“Writing a novel is all about the timed release of information.”
Horse races are often won based on the skill that a jockey displays in pacing his mount’s explosive energy and speed. And runners, from sprinters to marathoners, know that pacing is one of the keys to finishing or winning a race. In writing fiction, the same is true: Pacing is one of the most valuable tools in an author’s kit bag and managing it artfully is key to involving and satisfying your readers.
Just recently, I came across some timely tips on pacing in Persia Woolley’s guide, How to Write and Sell Historical Fiction that can be fruitfully applied across genres. According to Persia, “…’pace’ refers to both the fast/slow rhythms within a novel and the overall effects on the book.” With this in mind, here are a few of her pointers to ponder:
Pacing affects how you reveal major moments in your story to readers. While you may have your whole plot rolling around in your head and hundreds of pages to unfold and share it, as Persia notes, “readers need to discover things one at a time, enjoying the process as they go along.”
The “classic trap” writers often fall into seductive: They try to start their story off with a bang by throwing everything at the reader in the first chapter. “You know this is your trouble,” says Persia, “if you find that your sentences are too long and complex, your themes are too diverse, the thread you’re spinning is too full of knots or tangles.”
Poor pacing is sometimes the result of lack of planning and you can avoid it by outlining early on — even in broad brush strokes — so that you see the overall arc of your book. Otherwise, you can end up editing too much out or adding too much in at key moments in your story.

Given entries:
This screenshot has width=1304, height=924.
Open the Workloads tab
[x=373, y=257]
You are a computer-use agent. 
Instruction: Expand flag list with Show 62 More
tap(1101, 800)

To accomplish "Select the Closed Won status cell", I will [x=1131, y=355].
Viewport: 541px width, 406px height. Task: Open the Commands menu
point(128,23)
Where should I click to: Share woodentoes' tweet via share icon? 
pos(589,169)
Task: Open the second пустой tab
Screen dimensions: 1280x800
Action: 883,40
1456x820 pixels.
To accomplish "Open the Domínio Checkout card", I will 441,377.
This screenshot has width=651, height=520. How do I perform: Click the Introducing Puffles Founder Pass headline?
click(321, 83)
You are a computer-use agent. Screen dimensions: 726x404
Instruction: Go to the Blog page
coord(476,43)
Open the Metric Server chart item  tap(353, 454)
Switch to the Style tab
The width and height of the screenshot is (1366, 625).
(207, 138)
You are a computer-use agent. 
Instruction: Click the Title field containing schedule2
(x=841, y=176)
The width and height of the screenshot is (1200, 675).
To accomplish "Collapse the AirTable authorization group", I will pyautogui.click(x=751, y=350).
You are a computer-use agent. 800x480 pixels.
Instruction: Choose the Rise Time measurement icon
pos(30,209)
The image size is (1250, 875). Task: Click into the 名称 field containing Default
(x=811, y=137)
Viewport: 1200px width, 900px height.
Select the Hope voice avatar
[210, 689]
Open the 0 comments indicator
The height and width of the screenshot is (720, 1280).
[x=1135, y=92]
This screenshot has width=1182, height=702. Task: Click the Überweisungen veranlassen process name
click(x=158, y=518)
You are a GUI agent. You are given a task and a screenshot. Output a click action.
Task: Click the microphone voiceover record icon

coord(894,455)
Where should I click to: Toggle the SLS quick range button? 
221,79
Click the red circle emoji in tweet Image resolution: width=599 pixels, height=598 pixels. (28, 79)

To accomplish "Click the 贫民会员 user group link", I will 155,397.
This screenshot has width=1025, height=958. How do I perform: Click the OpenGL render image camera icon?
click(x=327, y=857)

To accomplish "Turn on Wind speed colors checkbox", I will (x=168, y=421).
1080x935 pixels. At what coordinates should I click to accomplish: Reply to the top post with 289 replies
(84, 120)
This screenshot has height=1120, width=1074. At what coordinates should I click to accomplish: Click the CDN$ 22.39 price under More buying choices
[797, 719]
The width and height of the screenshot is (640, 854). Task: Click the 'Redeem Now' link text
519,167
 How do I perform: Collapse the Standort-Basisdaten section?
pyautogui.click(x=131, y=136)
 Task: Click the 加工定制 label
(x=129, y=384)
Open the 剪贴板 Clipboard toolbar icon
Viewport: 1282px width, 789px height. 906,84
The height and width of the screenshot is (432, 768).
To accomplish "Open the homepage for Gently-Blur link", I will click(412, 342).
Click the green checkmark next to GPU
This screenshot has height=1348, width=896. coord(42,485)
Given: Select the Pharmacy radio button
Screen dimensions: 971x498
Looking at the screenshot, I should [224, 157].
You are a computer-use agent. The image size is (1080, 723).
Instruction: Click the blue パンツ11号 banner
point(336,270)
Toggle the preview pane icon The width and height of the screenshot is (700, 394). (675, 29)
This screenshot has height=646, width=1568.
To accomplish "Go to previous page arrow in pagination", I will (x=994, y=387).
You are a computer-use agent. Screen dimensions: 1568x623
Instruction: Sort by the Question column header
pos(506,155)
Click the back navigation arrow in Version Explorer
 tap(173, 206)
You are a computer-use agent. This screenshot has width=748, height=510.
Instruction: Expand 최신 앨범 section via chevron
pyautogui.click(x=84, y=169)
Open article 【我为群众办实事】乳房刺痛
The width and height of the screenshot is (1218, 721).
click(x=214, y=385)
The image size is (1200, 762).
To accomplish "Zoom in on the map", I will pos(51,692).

Your tasks:
A: Retype the part of the text on pacing starting with "Poor pacing is" and going on through "in your story.".
B: Rewrite the paragraph of the text on pacing that begins "Poor pacing is sometimes the result" in a shorter form, keeping its main facts.
The lines are separate material, unrelated to the text on pacing.

Task answers:
A:
Poor pacing is sometimes the result of lack of planning and you can avoid it by outlining early on — even in broad brush strokes — so that you see the overall arc of your book. Otherwise, you can end up editing too much out or adding too much in at key moments in your story.

B: Poor pacing sometimes comes from a lack of planning. Outlining early, even in broad strokes, shows the overall arc of the book. Without this, you can end up cutting too much or adding too much at key moments in the story.